=== WHAT NEEDS TO BE DONE ===
Copy every one of the following entries line for line, with no changes.

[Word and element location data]
+++
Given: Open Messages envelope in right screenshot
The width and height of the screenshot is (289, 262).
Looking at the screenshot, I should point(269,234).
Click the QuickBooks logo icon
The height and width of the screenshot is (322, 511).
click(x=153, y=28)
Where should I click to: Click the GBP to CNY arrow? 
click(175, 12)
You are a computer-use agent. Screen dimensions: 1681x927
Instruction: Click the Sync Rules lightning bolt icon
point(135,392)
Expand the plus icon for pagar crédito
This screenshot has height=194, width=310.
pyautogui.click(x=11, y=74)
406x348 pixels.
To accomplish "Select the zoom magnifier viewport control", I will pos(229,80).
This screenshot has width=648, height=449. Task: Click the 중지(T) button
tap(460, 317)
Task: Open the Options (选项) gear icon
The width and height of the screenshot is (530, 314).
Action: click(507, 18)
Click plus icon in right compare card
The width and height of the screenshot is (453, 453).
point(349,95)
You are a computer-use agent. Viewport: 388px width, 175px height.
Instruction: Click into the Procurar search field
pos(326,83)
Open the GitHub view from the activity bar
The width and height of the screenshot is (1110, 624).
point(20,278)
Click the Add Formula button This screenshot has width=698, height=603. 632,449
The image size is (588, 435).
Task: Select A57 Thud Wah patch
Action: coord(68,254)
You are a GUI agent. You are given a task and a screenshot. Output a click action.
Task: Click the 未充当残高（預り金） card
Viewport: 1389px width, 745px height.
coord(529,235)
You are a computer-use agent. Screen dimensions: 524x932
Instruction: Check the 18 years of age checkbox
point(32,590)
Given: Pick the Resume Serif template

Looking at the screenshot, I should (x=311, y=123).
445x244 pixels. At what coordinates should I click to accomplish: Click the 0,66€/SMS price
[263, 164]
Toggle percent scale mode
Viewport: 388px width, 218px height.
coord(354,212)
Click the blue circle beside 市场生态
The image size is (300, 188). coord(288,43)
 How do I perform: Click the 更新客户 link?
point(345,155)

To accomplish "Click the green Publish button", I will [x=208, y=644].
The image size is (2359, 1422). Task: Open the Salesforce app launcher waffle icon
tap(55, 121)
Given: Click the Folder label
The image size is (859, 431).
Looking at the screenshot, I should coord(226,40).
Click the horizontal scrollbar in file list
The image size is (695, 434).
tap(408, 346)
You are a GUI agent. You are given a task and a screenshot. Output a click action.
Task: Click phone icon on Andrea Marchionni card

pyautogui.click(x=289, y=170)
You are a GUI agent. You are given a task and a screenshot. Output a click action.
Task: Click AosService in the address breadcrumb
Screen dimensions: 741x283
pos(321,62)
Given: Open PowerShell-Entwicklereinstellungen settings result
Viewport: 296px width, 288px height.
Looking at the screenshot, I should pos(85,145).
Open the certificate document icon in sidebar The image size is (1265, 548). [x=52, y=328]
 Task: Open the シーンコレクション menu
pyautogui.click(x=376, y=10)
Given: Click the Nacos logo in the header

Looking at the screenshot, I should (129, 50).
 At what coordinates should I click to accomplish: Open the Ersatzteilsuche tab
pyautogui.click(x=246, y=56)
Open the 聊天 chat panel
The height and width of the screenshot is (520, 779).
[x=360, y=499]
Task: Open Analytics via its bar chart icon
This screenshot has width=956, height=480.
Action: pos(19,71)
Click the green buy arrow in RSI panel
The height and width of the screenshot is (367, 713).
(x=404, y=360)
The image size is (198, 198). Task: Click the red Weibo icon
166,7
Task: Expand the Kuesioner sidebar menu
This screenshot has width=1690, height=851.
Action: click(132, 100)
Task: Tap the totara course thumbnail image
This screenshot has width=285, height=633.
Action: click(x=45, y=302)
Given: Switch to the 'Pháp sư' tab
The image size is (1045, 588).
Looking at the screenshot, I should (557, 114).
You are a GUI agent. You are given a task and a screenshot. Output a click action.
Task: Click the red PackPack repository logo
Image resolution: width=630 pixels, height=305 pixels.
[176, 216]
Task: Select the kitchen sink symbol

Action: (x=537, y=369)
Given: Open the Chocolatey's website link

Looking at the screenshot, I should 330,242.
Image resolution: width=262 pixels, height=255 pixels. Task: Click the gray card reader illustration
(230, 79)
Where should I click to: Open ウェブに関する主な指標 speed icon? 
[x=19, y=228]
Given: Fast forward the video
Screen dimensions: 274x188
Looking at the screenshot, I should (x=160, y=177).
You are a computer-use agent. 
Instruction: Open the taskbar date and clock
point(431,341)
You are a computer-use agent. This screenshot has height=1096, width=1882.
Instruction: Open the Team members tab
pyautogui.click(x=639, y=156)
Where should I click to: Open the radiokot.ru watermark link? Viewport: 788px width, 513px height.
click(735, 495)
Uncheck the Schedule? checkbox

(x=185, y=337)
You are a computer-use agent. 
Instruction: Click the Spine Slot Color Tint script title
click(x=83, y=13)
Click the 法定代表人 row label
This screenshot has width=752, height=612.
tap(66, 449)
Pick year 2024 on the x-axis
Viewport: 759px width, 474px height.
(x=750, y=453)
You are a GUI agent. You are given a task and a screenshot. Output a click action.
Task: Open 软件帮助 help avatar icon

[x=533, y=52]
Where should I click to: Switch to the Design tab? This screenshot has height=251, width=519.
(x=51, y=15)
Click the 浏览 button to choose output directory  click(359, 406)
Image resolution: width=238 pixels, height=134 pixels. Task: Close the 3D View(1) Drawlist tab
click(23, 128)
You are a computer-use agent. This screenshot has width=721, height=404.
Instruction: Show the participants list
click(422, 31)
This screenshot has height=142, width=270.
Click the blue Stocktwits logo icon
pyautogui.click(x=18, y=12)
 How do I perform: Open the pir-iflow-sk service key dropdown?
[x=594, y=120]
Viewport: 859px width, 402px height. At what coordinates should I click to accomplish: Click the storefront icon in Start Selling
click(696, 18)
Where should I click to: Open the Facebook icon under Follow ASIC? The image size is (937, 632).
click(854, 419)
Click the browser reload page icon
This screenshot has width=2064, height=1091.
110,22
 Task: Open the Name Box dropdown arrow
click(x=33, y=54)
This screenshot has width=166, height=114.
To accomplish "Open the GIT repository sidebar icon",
+++
=== RESPONSE TO THE TASK ===
Given: Open Messages envelope in right screenshot
The width and height of the screenshot is (289, 262).
Looking at the screenshot, I should point(269,234).
Click the QuickBooks logo icon
The height and width of the screenshot is (322, 511).
click(x=153, y=28)
Where should I click to: Click the GBP to CNY arrow? 
click(175, 12)
You are a computer-use agent. Screen dimensions: 1681x927
Instruction: Click the Sync Rules lightning bolt icon
point(135,392)
Expand the plus icon for pagar crédito
This screenshot has height=194, width=310.
pyautogui.click(x=11, y=74)
406x348 pixels.
To accomplish "Select the zoom magnifier viewport control", I will pos(229,80).
This screenshot has width=648, height=449. Task: Click the 중지(T) button
tap(460, 317)
Task: Open the Options (选项) gear icon
The width and height of the screenshot is (530, 314).
Action: click(507, 18)
Click plus icon in right compare card
The width and height of the screenshot is (453, 453).
point(349,95)
You are a computer-use agent. Viewport: 388px width, 175px height.
Instruction: Click into the Procurar search field
pos(326,83)
Open the GitHub view from the activity bar
The width and height of the screenshot is (1110, 624).
point(20,278)
Click the Add Formula button This screenshot has width=698, height=603. 632,449
The image size is (588, 435).
Task: Select A57 Thud Wah patch
Action: coord(68,254)
You are a GUI agent. You are given a task and a screenshot. Output a click action.
Task: Click the 未充当残高（預り金） card
Viewport: 1389px width, 745px height.
coord(529,235)
You are a computer-use agent. Screen dimensions: 524x932
Instruction: Check the 18 years of age checkbox
point(32,590)
Given: Pick the Resume Serif template

Looking at the screenshot, I should (x=311, y=123).
445x244 pixels. At what coordinates should I click to accomplish: Click the 0,66€/SMS price
[263, 164]
Toggle percent scale mode
Viewport: 388px width, 218px height.
coord(354,212)
Click the blue circle beside 市场生态
The image size is (300, 188). coord(288,43)
 How do I perform: Click the 更新客户 link?
point(345,155)

To accomplish "Click the green Publish button", I will [x=208, y=644].
The image size is (2359, 1422). Task: Open the Salesforce app launcher waffle icon
tap(55, 121)
Given: Click the Folder label
The image size is (859, 431).
Looking at the screenshot, I should coord(226,40).
Click the horizontal scrollbar in file list
The image size is (695, 434).
tap(408, 346)
You are a GUI agent. You are given a task and a screenshot. Output a click action.
Task: Click phone icon on Andrea Marchionni card

pyautogui.click(x=289, y=170)
You are a GUI agent. You are given a task and a screenshot. Output a click action.
Task: Click AosService in the address breadcrumb
Screen dimensions: 741x283
pos(321,62)
Given: Open PowerShell-Entwicklereinstellungen settings result
Viewport: 296px width, 288px height.
Looking at the screenshot, I should pos(85,145).
Open the certificate document icon in sidebar The image size is (1265, 548). [x=52, y=328]
 Task: Open the シーンコレクション menu
pyautogui.click(x=376, y=10)
Given: Click the Nacos logo in the header

Looking at the screenshot, I should (129, 50).
 At what coordinates should I click to accomplish: Open the Ersatzteilsuche tab
pyautogui.click(x=246, y=56)
Open the 聊天 chat panel
The height and width of the screenshot is (520, 779).
[x=360, y=499]
Task: Open Analytics via its bar chart icon
This screenshot has width=956, height=480.
Action: pos(19,71)
Click the green buy arrow in RSI panel
The height and width of the screenshot is (367, 713).
(x=404, y=360)
The image size is (198, 198). Task: Click the red Weibo icon
166,7
Task: Expand the Kuesioner sidebar menu
This screenshot has width=1690, height=851.
Action: click(132, 100)
Task: Tap the totara course thumbnail image
This screenshot has width=285, height=633.
Action: click(x=45, y=302)
Given: Switch to the 'Pháp sư' tab
The image size is (1045, 588).
Looking at the screenshot, I should (557, 114).
You are a GUI agent. You are given a task and a screenshot. Output a click action.
Task: Click the red PackPack repository logo
Image resolution: width=630 pixels, height=305 pixels.
[176, 216]
Task: Select the kitchen sink symbol

Action: (x=537, y=369)
Given: Open the Chocolatey's website link

Looking at the screenshot, I should 330,242.
Image resolution: width=262 pixels, height=255 pixels. Task: Click the gray card reader illustration
(230, 79)
Where should I click to: Open ウェブに関する主な指標 speed icon? 
[x=19, y=228]
Given: Fast forward the video
Screen dimensions: 274x188
Looking at the screenshot, I should (x=160, y=177).
You are a computer-use agent. 
Instruction: Open the taskbar date and clock
point(431,341)
You are a computer-use agent. This screenshot has height=1096, width=1882.
Instruction: Open the Team members tab
pyautogui.click(x=639, y=156)
Where should I click to: Open the radiokot.ru watermark link? Viewport: 788px width, 513px height.
click(735, 495)
Uncheck the Schedule? checkbox

(x=185, y=337)
You are a computer-use agent. 
Instruction: Click the Spine Slot Color Tint script title
click(x=83, y=13)
Click the 法定代表人 row label
This screenshot has width=752, height=612.
tap(66, 449)
Pick year 2024 on the x-axis
Viewport: 759px width, 474px height.
(x=750, y=453)
You are a GUI agent. You are given a task and a screenshot. Output a click action.
Task: Open 软件帮助 help avatar icon

[x=533, y=52]
Where should I click to: Switch to the Design tab? This screenshot has height=251, width=519.
(x=51, y=15)
Click the 浏览 button to choose output directory  click(359, 406)
Image resolution: width=238 pixels, height=134 pixels. Task: Close the 3D View(1) Drawlist tab
click(23, 128)
You are a computer-use agent. This screenshot has width=721, height=404.
Instruction: Show the participants list
click(422, 31)
This screenshot has height=142, width=270.
Click the blue Stocktwits logo icon
pyautogui.click(x=18, y=12)
 How do I perform: Open the pir-iflow-sk service key dropdown?
[x=594, y=120]
Viewport: 859px width, 402px height. At what coordinates should I click to accomplish: Click the storefront icon in Start Selling
click(696, 18)
Where should I click to: Open the Facebook icon under Follow ASIC? The image size is (937, 632).
click(854, 419)
Click the browser reload page icon
This screenshot has width=2064, height=1091.
110,22
 Task: Open the Name Box dropdown arrow
click(x=33, y=54)
This screenshot has width=166, height=114.
To accomplish "Open the GIT repository sidebar icon",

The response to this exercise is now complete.